By Guy Webster
The Sims is a game that entered pop culture in 2000 and promptly never left. Where else can one create a marriage, end a career, avoid death or curate a birth with a click of a finger? As a social simulation game it affords one an alluring sense of control over the lives of any character one chooses to create. With Frenzy Theatre’s MOTHERLOD_^E, the world of The Sims comes to Theatre Works. Technically impressive and often absurdly hilarious, it is a 65-minute deep dive into this digital world that subtly considers the reasons behind its enduring popularity. Despite issues of clarity and cohesion, it boasts enough laughs to entertain and entrance in equal measure.
We open on a morning much like any other in the world of The Sims. A man emerges from the shower in a suit to ‘practice charisma’ in the mirror (a combination of finger guns and ‘Oh yehs’) while another character wanders the house commanded to ‘eat breakfast’. Even for those who have never played the game, the style of The Sims is immediately recognisable – a combination of exaggerated expressions, a certain springy physicality and the unique vocalisations known as ‘Simlish’. Despite the absence of the classic green-diamond ‘Plumbobs’, director Belle Hansen and her team have recreated this world with love and an impressive attention to detail.
Leading the charge of this recreation are the show’s ten-strong ensemble of actors, almost all of whom deliver side-splittingly accurate performances as various Sim-style characters. Bugs Baschera and Isabella Patane were particular highlights, each boasting a near super-human control over facial expressions and physicality. Their commitment to their roles led to many of the show’s best comedic, and even dramatic, beats. Anna Fujhara, too, as one of a few construction workers who work ‘behind the scenes’ of the game was magnetic to watch. I must also mention Anna Louey, who ran on a treadmill for much of the show’s second half with terrifying stamina and physical commitment.

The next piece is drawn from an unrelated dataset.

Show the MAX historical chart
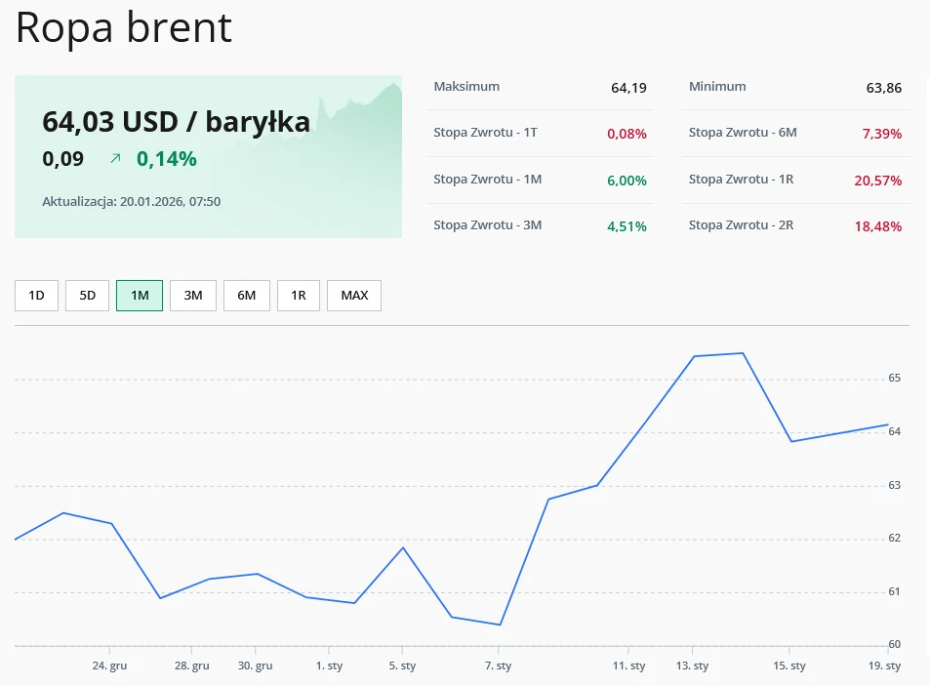This screenshot has height=686, width=930. (x=353, y=295)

There is not a specific set designer credited for the Sims-style house constructed so perfectly within the confines of Theatre Works. With an immediately recognisable colour scheme and layout, it offers the perfect amount of nostalgia and spectacle. Credit goes to Head of production, Millie Levakis-Lucas and Sound Designer, Jack Burmeister and Lighting Designer Sidney Young, whose technical contributions work in perfect harmony. At its best, the set appears a well-oiled machine; with transitions, time jumps and even character deaths evoked with pitch-perfect timing and entertaining spectacle. At its worst, the sheer number of elements on stage – unaided by a similarly overwhelming number of characters – confuses and overwhelms one’s focus. Sightlines are so often divided between different aspects of this multi-media conglomerate that interesting character developments or plot-lines are either completely lost or cheapened.
There is not much by-way of plot in this show. It begins following these Sim characters as they are controlled by a group of high schoolers who watch on from a screen at the back of the stage. At this point, it is nostalgic and playful and a bit chaotic – they try to make their characters ‘WooHoo’, make a birthday cake and unsuccessfully avoid a Grim Reaper. There is time to revel in nostalgia here, with little need to follow a particular story arc. In the second half of the performance however, we jump forward to follow one such high schooler who has returned to their childhood home. She is listless, unemployed and clearly struggling to reconnect with a past relationship. These details are introduced through side-screens and quick scenes that make them difficult to assemble with any clarity. Simultaneously, the world of the Sims playing out on stage is devolving into increasingly absurd chaos – from a masturbatory earthquake, cheat codes and a funeral over breakfast cereal. On its own, these details are enigmatic (if a bit frustratingly incongruous), but if the point is that they are acting out the anxieties of this character who has returned home, then this is lost in the fray.
In fact, clarity is needed across the board to understand the rules of this world – both in the game and external to it. The reasons why the Grim Reaper figure (a camp but surprisingly one-note performance from Brandon Armstrong) is given a certain metatheatrical power that allows them to move unlike a Sim was particularly confounding. When they eventually have a phone call with a character planted in the audience, the emotionally fraught dialogue is confusing to the point frustrating. Boasting such magnetic spectacle, this is not a show that requires such an ad-hoc attempt at emotional acuity.
Still, MOTHERLOD_^E is a show with a charming magnetism, bolstered by a slew of effective performances. Flourishes of queer spectacle – a reveal of what exactly happens between two Sims under the sheets was particularly enigmatic – name the importance of this game for many-a queer adolescence. Should the show clarify its overarching plot – or, perhaps, abandon it all together in favour of a performance of unbridled play – I have no doubt it will continue to find and entrance its audience.